#### ITEMS

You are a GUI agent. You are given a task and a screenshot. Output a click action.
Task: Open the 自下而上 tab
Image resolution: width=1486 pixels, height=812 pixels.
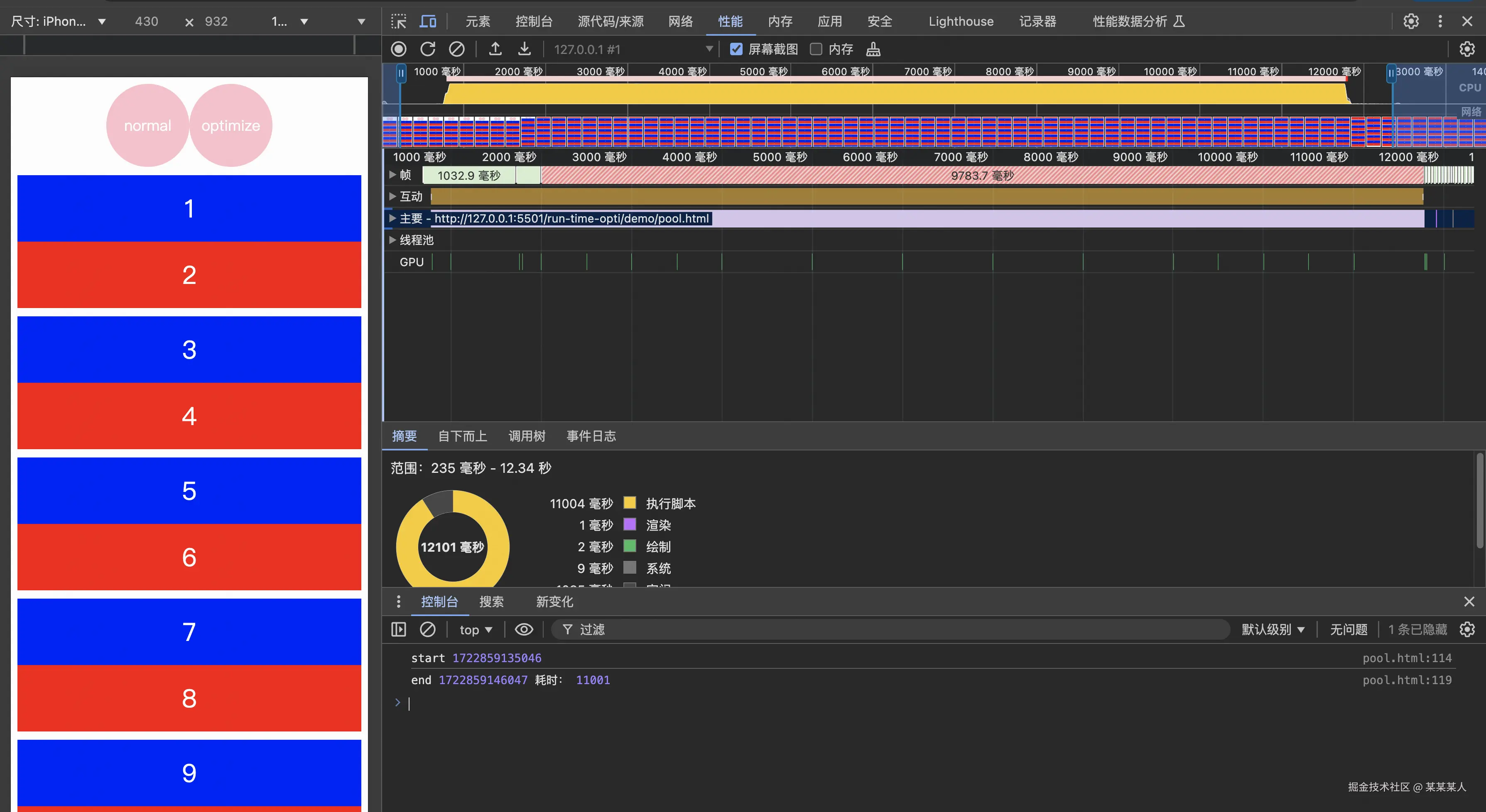tap(462, 436)

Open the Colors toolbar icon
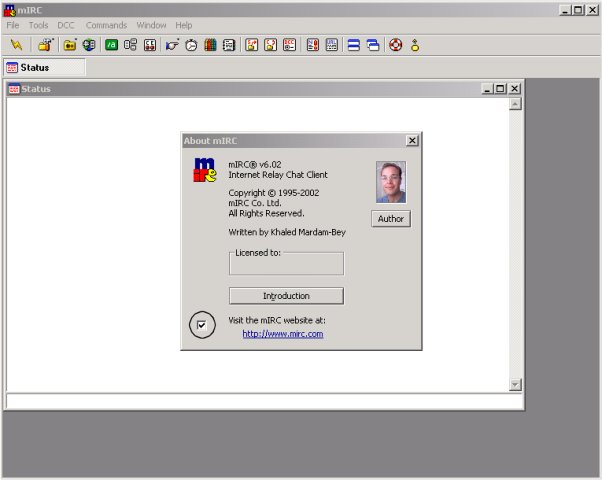[210, 45]
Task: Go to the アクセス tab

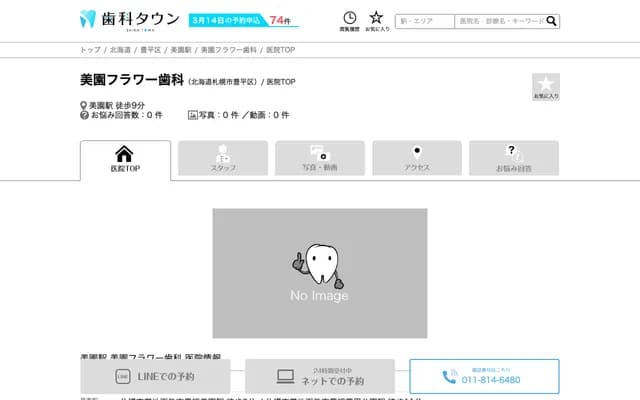Action: (x=417, y=159)
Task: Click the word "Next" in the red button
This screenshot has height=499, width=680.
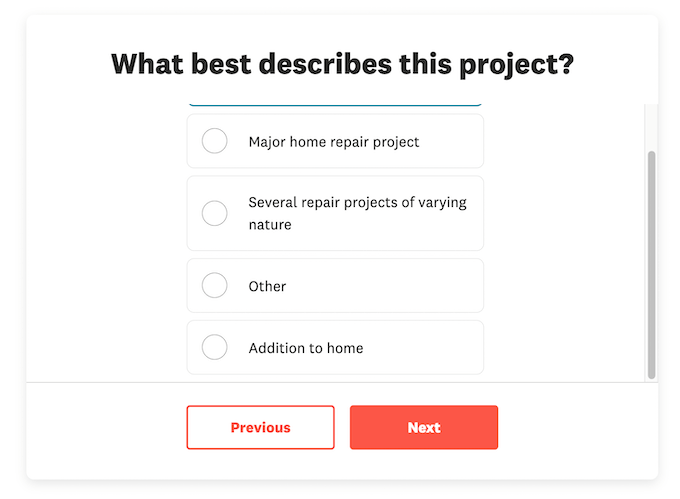Action: [424, 427]
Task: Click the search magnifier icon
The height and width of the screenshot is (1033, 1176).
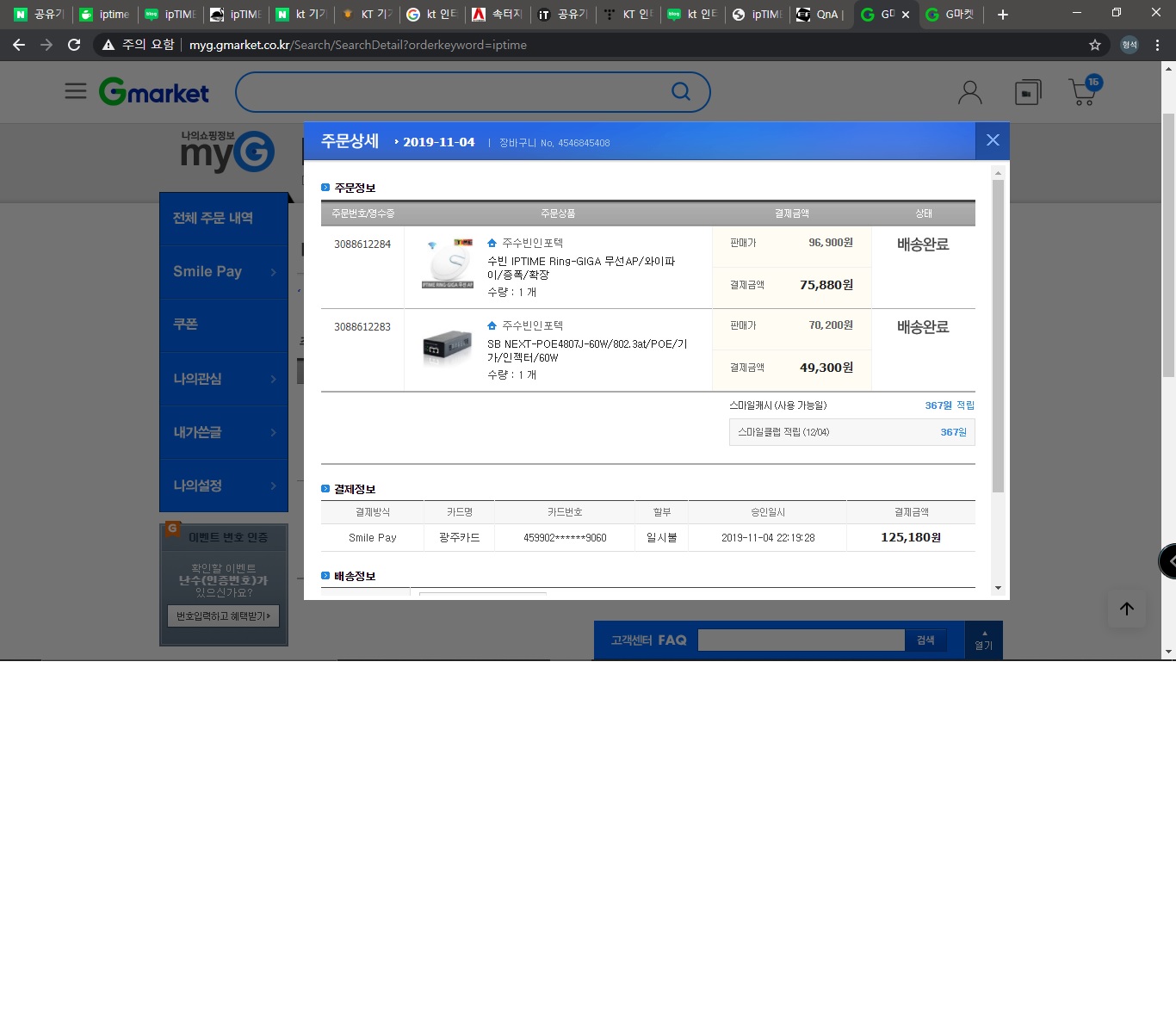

########

◆ TASK DIRECTIONS ◆
Rewrite all of the data above, changing every "screenshot" to "screen capture" and keeping everything else the same. Leave the pictures out.

◆ RESULT OF THE TASK ◆
You are a GUI agent. You are given a task and a screen capture. Output a click action.
Task: Open the 自下而上 tab
Image resolution: width=1486 pixels, height=812 pixels.
tap(462, 436)

Open the Colors toolbar icon
[210, 45]
Task: Go to the アクセス tab

Action: (x=417, y=159)
Task: Click the word "Next" in the red button
This screen capture has height=499, width=680.
Action: [424, 427]
Task: Click the search magnifier icon
The height and width of the screen capture is (1033, 1176).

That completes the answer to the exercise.